BerandaREPORTASEMENDALAMSurati Kapolri Terkait Ancaman...

Surati Kapolri Terkait Ancaman dan Dugaan Kriminalisasi, Forum Jurnalis Flores-Lembata Desak Pecat Kapolres Nagekeo

Para jurnalis menilai pernyataan Kapolres Nagekeo adalah ancaman serius terhadap keselamatan mereka dan penghinaan terhadap profesi jurnalis.
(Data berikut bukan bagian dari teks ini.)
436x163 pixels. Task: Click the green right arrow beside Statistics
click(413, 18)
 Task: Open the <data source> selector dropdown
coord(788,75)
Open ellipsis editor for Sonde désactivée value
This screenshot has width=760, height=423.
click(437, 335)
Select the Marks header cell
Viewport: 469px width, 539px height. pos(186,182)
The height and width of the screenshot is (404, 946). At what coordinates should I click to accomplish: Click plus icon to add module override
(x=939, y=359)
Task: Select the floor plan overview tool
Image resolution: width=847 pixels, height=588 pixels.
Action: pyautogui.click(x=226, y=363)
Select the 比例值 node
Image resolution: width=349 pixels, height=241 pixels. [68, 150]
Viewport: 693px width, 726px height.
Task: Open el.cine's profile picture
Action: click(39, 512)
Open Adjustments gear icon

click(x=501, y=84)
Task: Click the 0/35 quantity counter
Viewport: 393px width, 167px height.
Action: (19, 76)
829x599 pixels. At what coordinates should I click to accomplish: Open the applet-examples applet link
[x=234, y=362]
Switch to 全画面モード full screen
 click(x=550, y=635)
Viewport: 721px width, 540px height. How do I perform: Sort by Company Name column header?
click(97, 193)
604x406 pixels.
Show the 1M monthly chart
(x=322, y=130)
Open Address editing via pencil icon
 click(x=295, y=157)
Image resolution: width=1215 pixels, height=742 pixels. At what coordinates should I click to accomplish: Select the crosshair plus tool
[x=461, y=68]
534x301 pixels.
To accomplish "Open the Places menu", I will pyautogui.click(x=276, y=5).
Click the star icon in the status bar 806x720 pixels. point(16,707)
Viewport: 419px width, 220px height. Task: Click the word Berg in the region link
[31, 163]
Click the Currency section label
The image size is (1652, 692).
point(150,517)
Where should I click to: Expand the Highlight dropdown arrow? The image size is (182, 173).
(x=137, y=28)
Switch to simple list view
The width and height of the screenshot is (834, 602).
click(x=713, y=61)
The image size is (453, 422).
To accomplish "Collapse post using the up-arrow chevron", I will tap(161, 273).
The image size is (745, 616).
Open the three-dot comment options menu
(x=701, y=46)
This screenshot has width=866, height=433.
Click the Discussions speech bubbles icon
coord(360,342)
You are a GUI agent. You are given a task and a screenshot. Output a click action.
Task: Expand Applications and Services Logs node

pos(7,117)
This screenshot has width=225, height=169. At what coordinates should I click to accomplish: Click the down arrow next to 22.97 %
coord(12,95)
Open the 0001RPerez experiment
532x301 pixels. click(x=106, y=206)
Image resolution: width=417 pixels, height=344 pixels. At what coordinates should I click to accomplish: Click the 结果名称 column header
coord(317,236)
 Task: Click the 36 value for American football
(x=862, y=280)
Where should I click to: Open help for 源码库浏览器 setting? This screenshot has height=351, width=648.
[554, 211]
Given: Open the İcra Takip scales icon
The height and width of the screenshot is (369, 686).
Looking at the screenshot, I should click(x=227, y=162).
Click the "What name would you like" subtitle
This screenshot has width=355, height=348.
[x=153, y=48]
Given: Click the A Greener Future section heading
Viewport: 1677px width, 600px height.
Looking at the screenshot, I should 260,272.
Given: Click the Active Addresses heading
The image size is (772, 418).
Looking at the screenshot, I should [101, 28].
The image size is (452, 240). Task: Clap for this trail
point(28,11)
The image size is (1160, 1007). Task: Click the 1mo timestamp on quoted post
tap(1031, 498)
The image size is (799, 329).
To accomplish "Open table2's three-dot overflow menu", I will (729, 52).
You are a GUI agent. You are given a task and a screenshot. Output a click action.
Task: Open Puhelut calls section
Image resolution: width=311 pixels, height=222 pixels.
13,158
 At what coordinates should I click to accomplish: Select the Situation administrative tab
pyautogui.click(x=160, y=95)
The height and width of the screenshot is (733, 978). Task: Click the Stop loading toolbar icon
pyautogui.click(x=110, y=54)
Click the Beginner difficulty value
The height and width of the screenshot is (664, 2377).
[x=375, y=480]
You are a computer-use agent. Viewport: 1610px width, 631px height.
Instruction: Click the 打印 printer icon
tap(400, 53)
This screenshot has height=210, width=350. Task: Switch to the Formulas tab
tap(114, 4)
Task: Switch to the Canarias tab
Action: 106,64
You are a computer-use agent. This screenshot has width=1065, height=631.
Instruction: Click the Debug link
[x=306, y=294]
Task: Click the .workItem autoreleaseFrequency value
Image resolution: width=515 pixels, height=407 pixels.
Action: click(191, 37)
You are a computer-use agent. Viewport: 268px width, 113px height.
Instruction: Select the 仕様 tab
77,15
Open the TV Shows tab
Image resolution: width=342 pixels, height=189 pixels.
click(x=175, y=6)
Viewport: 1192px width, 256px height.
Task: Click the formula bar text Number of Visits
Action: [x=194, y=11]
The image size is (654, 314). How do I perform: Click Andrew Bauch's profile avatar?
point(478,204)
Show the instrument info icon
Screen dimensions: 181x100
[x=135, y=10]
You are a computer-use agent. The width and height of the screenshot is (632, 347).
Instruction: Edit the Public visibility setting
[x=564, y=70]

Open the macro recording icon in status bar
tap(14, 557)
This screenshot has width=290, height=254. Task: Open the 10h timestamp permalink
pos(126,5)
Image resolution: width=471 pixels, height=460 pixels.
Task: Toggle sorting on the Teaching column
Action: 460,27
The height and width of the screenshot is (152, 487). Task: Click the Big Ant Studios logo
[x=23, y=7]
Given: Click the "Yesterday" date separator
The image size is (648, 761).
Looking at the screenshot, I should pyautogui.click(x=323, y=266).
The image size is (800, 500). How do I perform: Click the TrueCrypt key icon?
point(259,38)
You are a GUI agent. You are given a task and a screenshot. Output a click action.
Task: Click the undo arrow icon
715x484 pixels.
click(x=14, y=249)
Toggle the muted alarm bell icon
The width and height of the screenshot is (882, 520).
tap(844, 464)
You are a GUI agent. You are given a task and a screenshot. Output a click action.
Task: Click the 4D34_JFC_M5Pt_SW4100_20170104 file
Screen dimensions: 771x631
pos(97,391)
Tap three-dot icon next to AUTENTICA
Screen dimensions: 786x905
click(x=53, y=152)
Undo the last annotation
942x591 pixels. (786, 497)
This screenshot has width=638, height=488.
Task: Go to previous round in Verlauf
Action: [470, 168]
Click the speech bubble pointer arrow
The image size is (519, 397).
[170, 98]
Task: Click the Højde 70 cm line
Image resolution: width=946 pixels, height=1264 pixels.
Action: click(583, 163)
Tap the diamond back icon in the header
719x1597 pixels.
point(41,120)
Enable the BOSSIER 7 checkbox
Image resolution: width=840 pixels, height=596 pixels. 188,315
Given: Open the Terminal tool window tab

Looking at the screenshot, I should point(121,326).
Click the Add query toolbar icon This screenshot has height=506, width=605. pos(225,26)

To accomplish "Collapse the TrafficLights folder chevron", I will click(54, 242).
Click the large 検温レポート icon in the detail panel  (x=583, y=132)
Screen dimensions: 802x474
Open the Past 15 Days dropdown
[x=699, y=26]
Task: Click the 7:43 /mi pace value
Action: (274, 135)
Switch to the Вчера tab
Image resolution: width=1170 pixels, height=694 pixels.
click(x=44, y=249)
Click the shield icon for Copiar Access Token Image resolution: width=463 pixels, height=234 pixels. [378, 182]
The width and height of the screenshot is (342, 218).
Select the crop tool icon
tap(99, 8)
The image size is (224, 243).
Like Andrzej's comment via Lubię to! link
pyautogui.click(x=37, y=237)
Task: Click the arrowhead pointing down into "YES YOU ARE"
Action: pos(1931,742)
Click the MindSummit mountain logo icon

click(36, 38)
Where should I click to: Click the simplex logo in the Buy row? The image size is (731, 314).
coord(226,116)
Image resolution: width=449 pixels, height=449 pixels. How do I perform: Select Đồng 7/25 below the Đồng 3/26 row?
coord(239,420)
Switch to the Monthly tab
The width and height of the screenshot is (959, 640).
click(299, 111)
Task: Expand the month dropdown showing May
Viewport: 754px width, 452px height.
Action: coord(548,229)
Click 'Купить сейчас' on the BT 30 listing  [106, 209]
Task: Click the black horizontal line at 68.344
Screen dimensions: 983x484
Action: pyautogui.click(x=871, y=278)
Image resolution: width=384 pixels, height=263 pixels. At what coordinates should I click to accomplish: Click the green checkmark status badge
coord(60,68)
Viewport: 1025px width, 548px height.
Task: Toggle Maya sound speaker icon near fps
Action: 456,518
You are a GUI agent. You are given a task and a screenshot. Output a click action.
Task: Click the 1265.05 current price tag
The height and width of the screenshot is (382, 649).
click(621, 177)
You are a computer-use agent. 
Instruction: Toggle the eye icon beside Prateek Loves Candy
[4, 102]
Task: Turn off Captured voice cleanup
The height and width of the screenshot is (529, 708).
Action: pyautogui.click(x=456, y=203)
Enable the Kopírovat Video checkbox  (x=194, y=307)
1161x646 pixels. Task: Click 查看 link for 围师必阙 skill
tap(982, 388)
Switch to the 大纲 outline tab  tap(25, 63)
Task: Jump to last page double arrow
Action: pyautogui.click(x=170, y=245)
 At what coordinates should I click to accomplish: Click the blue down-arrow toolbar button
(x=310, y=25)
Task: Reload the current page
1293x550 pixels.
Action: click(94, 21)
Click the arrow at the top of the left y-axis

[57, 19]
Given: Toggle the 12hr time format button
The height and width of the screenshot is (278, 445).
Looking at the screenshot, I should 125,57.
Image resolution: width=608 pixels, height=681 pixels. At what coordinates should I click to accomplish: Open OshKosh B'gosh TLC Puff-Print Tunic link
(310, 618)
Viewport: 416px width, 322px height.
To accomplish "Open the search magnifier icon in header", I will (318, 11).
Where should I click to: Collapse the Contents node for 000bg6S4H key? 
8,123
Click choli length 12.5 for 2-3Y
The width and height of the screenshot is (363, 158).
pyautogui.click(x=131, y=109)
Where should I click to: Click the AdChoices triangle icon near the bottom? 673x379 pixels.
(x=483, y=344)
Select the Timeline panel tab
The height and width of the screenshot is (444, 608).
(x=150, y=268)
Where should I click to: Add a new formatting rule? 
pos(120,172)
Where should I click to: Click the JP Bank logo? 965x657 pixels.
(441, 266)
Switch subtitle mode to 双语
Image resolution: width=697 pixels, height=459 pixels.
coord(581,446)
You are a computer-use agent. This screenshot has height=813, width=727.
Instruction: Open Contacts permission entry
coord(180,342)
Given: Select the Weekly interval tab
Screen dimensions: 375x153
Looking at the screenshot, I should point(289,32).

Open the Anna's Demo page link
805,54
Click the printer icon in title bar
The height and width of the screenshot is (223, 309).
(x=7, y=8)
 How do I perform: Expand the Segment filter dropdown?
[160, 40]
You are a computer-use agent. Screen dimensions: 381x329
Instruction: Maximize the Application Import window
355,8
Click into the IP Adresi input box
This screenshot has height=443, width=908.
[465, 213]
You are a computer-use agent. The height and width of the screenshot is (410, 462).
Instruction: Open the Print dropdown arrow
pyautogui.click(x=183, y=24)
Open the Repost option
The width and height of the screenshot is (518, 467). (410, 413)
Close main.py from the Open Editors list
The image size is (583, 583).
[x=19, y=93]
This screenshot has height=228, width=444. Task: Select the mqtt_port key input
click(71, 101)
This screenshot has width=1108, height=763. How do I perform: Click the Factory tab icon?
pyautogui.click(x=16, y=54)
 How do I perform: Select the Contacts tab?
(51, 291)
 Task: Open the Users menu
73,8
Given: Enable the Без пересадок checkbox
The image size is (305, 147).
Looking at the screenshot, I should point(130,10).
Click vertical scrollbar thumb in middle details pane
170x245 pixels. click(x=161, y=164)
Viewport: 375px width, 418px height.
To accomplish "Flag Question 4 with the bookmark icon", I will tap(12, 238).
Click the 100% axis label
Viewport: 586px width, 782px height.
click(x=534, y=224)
Floresa.co – Forum Jurnalis Flores-Lembata mendesak pimpinan Polri untuk memecat Kapolres Nagekeo, AKBP Yudha Pranata yang menyebar ancaman, hinaan dan diduga mendalangi kriminalisasi seorang jurnalis terkait pemberitaan.

Forum itu menyampaikan desakannya dalam surat yang dikirim pada Kamis, 20 April 2023 kepada Kapolri, Jenderal Listyo Sigit Prabowo.

Dalam surat yang ditandatangani Ebed de Rosary dan Alex Nunu, koordinator dan sekretaris forum itu, mereka “mendesak Kapolri untuk memeriksa dan memecat AKBP Yudha Pranata.”

Selain itu, para jurnalis berbagai media yang bertugas di daratan Pulau Flores dan Lembata itu juga “meminta Komisi III DPR-RI segera memanggil Kapolri untuk mempertanggungjawabkan tindakan Kapolres Nagekeo.” 

Kapolres Yudha mendapat sorotan usai beberapa tangkapan layar berisi obrolan di grup WhatsApp KH Destro atau Kaisar Hitam Destroyer yang dibuatnya tersebar luas.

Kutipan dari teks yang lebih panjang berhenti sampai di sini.